Kepala BPS Suhariyanto mengatakan, penurunan ini terkait aktivitas vulkanik Gunung Agung di Bali beberapa bulan belakangan.
Namun pihaknya belum bisa menghitung dampak erupsi gunung tersebut pada kunjungan turis luar negeri.
Di Bandara Ngurah Rai, Denpasar, misalnya tercatat 462.300 kunjungan wisman, turun 15,99 persen dibanding bulan Oktober sebesar 550.200 kunjungan.
“Kita tidak ingin kondisi ini terus terjadi.”
Meskipun demikian secara umum, jumlah kunjungan wisman ke Indonesia Oktober 2017 naik 11,33 persen dibanding jumlah kunjungan Oktober 2016, dari 1,04 juta kunjungan menjadi 1,16 juta kunjungan.
Mayoritas wisman atau 964.887 masuk dari 19 pintu utama, sedangkan yang masuk dari luar pintu utama hanya sekitar 193.712 orang.

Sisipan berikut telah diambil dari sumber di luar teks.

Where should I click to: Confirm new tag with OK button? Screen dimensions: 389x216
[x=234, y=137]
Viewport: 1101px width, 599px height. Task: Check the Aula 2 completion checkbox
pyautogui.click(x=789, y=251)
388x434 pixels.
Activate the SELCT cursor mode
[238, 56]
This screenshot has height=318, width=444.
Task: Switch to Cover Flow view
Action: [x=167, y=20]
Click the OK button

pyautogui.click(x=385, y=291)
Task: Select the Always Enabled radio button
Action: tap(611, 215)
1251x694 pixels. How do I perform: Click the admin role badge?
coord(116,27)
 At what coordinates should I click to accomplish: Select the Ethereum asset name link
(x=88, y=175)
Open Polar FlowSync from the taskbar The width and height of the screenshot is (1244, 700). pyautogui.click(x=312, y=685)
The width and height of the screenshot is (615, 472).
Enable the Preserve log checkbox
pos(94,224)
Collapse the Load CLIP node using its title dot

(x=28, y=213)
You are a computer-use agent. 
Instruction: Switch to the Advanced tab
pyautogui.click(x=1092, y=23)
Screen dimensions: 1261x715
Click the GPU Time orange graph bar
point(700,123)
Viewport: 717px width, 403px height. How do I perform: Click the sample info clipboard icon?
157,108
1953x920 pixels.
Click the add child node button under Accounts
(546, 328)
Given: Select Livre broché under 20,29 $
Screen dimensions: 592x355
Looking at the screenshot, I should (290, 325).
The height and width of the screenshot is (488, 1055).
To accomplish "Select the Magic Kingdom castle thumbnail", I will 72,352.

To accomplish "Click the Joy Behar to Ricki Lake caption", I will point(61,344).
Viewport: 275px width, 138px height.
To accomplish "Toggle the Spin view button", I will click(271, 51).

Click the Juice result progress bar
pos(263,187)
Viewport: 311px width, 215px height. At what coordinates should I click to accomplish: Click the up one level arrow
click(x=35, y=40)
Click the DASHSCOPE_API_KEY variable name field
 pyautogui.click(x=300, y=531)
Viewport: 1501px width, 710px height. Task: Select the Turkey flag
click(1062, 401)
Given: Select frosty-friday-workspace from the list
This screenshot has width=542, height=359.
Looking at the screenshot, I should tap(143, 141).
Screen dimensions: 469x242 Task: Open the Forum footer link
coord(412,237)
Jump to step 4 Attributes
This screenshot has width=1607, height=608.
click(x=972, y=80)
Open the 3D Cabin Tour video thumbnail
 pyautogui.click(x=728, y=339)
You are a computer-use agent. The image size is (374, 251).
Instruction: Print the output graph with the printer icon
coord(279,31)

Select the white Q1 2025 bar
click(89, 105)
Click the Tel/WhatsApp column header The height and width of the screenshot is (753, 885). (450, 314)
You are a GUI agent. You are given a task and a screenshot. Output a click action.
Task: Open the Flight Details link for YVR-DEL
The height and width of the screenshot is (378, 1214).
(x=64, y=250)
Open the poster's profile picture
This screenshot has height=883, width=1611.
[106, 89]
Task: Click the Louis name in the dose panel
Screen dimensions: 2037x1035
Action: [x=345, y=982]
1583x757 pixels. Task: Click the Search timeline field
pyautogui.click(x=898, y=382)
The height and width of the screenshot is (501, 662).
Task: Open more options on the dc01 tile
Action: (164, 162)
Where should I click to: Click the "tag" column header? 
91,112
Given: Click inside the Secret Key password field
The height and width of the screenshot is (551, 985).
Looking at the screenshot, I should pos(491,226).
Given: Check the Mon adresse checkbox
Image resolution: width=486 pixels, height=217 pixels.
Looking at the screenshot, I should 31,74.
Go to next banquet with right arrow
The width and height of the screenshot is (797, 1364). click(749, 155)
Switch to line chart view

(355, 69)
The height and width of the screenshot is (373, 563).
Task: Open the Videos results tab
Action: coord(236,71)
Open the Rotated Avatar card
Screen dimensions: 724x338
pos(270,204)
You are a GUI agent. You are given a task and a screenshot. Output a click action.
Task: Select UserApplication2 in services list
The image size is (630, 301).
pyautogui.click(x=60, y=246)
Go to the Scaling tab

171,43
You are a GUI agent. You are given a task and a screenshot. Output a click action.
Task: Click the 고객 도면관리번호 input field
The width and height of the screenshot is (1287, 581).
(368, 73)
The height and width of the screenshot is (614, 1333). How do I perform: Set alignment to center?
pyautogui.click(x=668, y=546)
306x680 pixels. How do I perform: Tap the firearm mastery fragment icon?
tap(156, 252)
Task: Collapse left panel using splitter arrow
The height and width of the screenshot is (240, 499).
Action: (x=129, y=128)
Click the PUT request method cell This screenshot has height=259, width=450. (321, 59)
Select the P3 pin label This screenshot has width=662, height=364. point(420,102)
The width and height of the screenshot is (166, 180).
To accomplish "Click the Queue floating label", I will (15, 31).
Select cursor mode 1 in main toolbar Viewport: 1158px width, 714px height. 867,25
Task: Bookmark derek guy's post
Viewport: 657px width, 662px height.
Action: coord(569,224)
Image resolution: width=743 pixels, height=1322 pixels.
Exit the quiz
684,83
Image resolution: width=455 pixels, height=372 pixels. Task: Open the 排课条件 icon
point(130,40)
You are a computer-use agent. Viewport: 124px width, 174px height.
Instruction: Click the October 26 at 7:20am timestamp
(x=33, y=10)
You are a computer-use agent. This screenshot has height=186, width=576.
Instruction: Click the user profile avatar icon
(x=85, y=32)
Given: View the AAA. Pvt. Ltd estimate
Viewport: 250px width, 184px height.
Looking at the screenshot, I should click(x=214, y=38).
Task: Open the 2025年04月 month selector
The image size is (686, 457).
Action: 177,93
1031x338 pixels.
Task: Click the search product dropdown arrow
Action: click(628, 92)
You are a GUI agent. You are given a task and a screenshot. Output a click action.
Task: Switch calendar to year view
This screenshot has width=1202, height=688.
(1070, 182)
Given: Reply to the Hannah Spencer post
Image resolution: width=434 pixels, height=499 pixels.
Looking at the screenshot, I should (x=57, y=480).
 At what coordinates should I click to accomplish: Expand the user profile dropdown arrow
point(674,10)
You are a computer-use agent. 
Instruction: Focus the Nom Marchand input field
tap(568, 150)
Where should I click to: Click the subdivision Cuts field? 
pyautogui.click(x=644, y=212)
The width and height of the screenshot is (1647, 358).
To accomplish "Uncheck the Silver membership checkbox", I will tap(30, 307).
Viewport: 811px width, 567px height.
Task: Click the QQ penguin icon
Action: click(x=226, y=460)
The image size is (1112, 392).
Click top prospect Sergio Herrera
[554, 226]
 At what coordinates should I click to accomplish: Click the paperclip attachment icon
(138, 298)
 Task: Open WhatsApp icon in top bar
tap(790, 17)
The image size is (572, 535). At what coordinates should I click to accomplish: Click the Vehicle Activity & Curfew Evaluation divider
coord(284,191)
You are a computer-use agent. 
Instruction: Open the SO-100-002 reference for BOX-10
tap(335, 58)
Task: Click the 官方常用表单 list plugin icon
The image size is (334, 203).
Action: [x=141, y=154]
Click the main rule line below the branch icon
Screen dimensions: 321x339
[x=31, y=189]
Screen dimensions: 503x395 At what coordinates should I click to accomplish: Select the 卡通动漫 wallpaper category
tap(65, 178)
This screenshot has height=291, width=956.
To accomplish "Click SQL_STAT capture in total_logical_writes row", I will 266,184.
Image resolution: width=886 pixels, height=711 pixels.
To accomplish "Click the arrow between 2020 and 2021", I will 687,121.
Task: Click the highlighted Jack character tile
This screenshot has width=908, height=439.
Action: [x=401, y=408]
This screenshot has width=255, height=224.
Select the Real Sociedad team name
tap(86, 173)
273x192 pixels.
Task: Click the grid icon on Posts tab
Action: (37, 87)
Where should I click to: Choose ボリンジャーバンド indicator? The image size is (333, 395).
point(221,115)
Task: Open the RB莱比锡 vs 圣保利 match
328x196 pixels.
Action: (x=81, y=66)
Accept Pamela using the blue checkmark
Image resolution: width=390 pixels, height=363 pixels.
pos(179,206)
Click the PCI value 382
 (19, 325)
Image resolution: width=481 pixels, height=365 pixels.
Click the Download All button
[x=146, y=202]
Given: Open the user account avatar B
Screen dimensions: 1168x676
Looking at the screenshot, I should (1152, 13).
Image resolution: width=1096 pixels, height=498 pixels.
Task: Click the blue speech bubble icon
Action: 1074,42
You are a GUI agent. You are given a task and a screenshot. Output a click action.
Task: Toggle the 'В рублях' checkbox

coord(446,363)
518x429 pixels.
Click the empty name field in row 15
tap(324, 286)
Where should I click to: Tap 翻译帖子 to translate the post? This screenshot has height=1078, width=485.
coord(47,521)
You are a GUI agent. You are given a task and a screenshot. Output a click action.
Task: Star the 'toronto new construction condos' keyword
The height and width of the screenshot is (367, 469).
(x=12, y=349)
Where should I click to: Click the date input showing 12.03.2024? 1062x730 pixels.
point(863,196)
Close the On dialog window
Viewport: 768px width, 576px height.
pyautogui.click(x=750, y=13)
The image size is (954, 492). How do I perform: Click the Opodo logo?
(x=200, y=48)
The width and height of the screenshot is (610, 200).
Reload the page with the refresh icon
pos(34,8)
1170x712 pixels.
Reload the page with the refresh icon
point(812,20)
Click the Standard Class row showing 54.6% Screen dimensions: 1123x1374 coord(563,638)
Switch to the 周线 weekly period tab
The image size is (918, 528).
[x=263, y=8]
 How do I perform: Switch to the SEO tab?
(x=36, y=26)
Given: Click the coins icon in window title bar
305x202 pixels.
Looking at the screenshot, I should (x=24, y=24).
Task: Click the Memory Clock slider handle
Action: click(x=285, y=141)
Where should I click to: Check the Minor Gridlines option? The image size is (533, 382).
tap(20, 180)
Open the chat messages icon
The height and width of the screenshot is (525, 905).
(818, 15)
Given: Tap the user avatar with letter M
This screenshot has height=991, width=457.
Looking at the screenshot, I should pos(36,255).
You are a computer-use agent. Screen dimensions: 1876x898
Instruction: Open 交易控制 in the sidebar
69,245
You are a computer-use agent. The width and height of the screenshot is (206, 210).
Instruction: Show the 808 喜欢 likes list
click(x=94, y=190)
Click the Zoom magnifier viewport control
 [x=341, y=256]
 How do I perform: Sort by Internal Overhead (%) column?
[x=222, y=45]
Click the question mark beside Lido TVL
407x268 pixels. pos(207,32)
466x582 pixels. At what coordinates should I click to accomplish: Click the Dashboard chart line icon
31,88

Rata-rata lama menginap tamu asing dan Indonesia pada hotel klasifikasi berbintang selama Oktober 2017 tercatat sebesar 1,92 hari, terjadi kenaikan 0,11 poin jika dibandingkan keadaan Oktober 2016.
Menurut Suhariyanto, paling penting dari kunjungan wisatawan ini adalah efek terhadap perekonomian lokal, misalnya berapa rumah yang berubah menjadi homestay dan kerajinan rakyat yang terjual selama periode kunjungan wisatawan.